> What this task involves: Transcribe every record below word for word.

> Data extract:
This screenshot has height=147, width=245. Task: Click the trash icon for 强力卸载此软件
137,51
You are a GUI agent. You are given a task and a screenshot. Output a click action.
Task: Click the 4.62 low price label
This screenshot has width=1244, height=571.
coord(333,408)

> Output:
This screenshot has height=147, width=245. Task: Click the trash icon for 强力卸载此软件
137,51
You are a GUI agent. You are given a task and a screenshot. Output a click action.
Task: Click the 4.62 low price label
This screenshot has width=1244, height=571.
coord(333,408)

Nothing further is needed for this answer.